Мальчик откусил от яйца. Посмотрел на женщину. Она, похоже, ждала, что слепой скажет что-то еще, но он не сказал ничего, и она продолжила свой рассказ.
— Повстанцы вернулись и восемнадцатого июня все равно захватили Дуранго,{76} и тогда, выпущенный из тюрьмы, он оказался посреди улицы, до которой еще доносились звуки стрельбы из предместьев, где разбежавшихся федеральных солдат вылавливали и убивали. Он стоял и слушал — вдруг услышит какой-нибудь знакомый голос.
Он называл свое имя, но никто не знал его. Кто-то вырубил из дерева паловерде посох и дал ему, и вот с этим единственным принадлежащим ему предметом он пустился в путь пешком по дороге на Парраль.{77} Время суток он определял, поворачивая лицо к солнцу, как солнцепоклонник. А еще по звукам окружающей жизни. По прохладе ночи, по ее сырости. По птичьим трелям и по теплоте так называемого света, луч которого падал ему на кожу. Из домов, мимо которых он проходил, люди выносили ему воду и еду и давали еще с собой, на будущее. Собаки, свирепо выскакивавшие перед ним на дорогу, тушевались и отходили прочь. Он даже удивился привилегиям, которыми наделила его слепота. Он не испытывал нужды ни в чем.
В тех местах недавно прошел дождь, и на обочинах расцвели полевые цветы. Он шел медленно, ощупывая колеи и рытвины своим посохом. Сапог на нем не было, потому что их давно украли, и в те первые дни он шел босиком, а его сердце полнилось отчаянием. Это еще мягко сказано. Отчаяние поселилось в нем как чужой, как враг. Как паразит, который выел его изнутри и в пустую оболочку вселился сам, приняв ее форму. Он чувствовал его в себе, прямо под горлом. Не мог есть. Разве что воды пригубит иногда из чашки, поднесенной ему во вселенской тьме неведомо кем, да и протянет руку с этой чашкой снова во тьму. Освобождение из тюрьмы мало что для него значило. Бывали дни, когда свобода казалась ему не более чем еще одним проклятием, и вот в таком состоянии, постукивая своей палкой, он медленно брел к северу по дороге на Парраль.

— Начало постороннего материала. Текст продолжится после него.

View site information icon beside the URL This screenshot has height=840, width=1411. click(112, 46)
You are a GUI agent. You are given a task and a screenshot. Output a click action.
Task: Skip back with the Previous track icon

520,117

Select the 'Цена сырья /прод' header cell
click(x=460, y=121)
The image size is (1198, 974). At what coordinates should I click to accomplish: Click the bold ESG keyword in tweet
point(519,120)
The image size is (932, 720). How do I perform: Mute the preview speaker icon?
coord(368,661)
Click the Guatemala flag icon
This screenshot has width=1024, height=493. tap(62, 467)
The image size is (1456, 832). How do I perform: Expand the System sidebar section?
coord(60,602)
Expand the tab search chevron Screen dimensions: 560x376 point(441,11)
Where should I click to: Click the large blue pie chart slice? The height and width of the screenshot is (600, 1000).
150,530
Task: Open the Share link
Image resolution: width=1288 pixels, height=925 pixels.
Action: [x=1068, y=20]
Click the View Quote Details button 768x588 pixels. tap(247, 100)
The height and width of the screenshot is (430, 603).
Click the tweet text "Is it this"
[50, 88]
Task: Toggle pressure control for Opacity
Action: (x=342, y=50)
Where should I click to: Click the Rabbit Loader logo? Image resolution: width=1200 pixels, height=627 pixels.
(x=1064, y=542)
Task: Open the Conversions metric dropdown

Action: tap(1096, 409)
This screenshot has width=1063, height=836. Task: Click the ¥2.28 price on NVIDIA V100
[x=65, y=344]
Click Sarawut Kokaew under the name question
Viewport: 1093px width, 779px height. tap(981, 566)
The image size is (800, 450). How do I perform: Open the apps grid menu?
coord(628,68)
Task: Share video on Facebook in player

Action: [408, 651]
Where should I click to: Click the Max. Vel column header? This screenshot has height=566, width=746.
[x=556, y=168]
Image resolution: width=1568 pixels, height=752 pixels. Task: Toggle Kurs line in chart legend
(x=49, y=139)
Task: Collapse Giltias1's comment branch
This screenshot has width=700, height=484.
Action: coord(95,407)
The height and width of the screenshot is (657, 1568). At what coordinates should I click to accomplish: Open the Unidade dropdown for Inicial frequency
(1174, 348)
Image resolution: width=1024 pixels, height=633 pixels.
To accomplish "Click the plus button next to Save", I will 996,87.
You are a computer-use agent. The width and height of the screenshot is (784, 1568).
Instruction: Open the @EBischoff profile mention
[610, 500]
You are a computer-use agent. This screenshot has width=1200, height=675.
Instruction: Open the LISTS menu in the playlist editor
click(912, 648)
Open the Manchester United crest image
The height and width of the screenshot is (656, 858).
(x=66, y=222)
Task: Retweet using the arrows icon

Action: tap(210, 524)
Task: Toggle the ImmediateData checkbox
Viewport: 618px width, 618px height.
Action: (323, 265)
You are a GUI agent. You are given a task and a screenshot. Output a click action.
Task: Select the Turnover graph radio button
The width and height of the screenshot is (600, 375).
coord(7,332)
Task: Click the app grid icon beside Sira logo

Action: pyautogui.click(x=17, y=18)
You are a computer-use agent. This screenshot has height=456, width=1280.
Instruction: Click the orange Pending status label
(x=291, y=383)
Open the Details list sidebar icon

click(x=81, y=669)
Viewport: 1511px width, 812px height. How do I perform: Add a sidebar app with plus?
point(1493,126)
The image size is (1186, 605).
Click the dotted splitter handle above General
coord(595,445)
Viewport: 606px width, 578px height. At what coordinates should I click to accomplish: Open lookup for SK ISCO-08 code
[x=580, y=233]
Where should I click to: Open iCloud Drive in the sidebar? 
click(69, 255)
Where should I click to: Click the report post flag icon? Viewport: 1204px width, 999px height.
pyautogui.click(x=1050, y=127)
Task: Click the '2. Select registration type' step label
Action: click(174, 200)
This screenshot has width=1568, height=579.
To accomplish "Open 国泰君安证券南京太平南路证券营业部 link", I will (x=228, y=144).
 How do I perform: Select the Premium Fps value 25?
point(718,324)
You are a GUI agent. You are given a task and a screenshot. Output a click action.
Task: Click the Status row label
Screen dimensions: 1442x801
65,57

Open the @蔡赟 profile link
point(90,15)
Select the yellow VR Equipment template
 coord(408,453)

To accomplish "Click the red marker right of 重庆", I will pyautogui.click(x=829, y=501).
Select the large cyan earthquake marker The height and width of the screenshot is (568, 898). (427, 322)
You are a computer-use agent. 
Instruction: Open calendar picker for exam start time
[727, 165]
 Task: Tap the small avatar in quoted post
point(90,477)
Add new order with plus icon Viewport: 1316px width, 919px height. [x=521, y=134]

Первая одинокая ночь в дороге встретила его тьмой, прохладой и дождем, он остановился и прислушался к тому, как стучит дождь по пустыне. Ветер принес ему запах мокрого креозотового куста. Подняв лицо к небу, он стоял на обочине и думал о том, что, кроме ветра и дождя, ничто и никто уже к нему не приблизится и не коснется, — в таком разрыве он оказался со всем миром. Не подойдет к нему ни с дружбой, ни с враждой. Оковы, которыми он связан с местом в этом мире, совсем отвердели. Когда он двигался, мир двигался тоже, и его место в нем не менялось, вокруг были стены, но такие, что на них не бросишься и за них не выйдешь. Сел под дождем в придорожный бурьян и заплакал.